Ну хоть бы цветы эти приняла, смирилась бы, поладила с ними: остров слишком мал для любой вражды. Даже с цветами. Но чего Она не умеет, так это, во-первых, дожидаться, а во-вторых, мириться с тем, что неприятно Ей. Необъявленная война: цветы как бы назло Ей и растут. И трупно воняют только для Нее, потому что я этого запаха не улавливаю.
Мы с Нею на одном острове, на семейном островке живем, но похоже, в совершенно различных мирах. Иного мира Она не знала, не помнит, для Нее наш остров — вполне что-то нормальное, и Ей столько еще открытий предстоит — в себе самой. Жизнь открывается.
А у меня такое чувство порой, что островок наш и не на Земле вовсе.
…Я стою у входа в каменную нору, в нашу спальню, достаточно просторную и обжитую, тихонько отложил в сторону и подальше свою косу, присел на корточки и смотрю на спящую Женщину. Уходил — спала ногами к выходу, но уже развернулась головой сюда, точно выкатился на солнце поспевший плод.
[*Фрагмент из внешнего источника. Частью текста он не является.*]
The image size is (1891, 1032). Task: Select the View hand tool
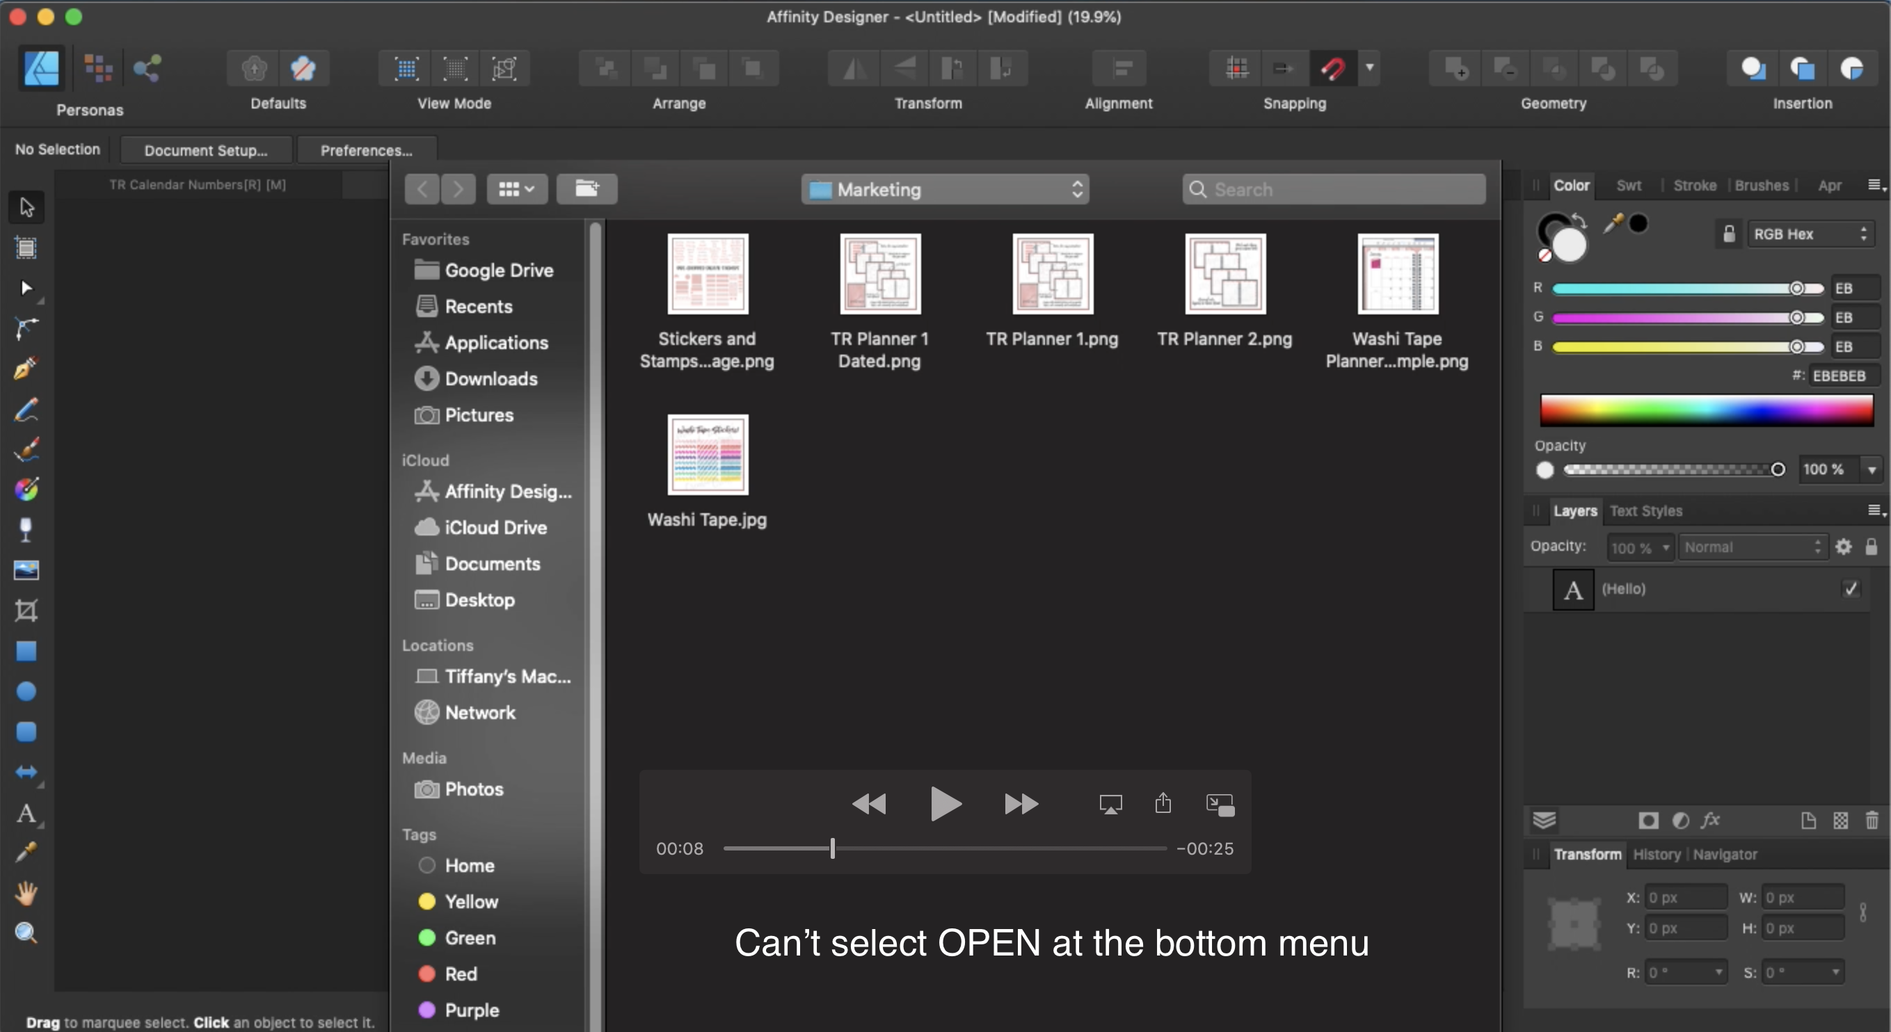[26, 893]
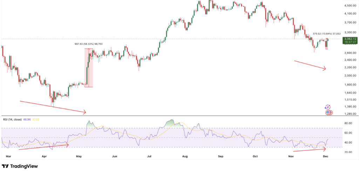Click the TradingView logo
The height and width of the screenshot is (171, 359).
coord(20,166)
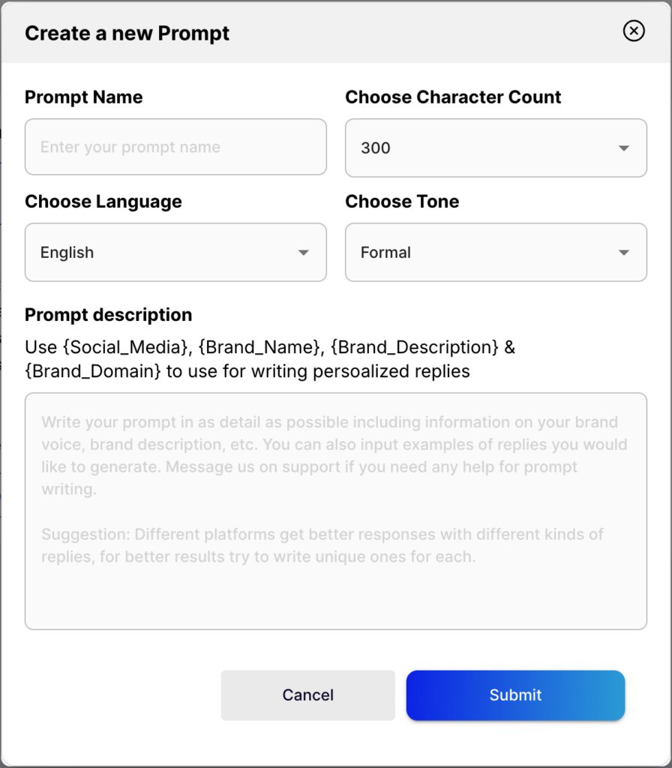Click the Prompt description heading
This screenshot has width=672, height=768.
[108, 315]
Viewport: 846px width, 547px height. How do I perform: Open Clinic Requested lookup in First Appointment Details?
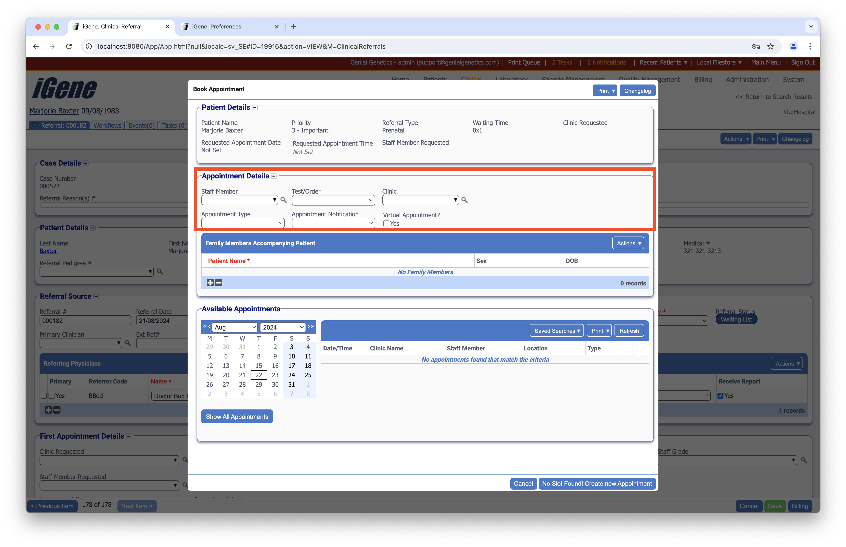[185, 460]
А что может быть прекраснее, свежее подрумяненного северного яблока, брошенного на солому: светлые волосы Ее перепутались с побуревшими водорослями, из которых мы себе сделали постель.
Я иногда долго наблюдаю, сидя у утреннего костра, что с Ней творится, как только я Ее оставляю одну. В нетерпеливом беспокойстве начинает искать, куда девался, куда пропал, но глаза приоткрыть, посмотреть, недоспать минутку — это выше Ее сил. Забавно-сердито начинает бросаться то на спину, то на живот, вертится, как магнитная стрелка, а потом — будто катапультирует! — всю гору волос своих выметнет наружу, где солнце. И успокоится.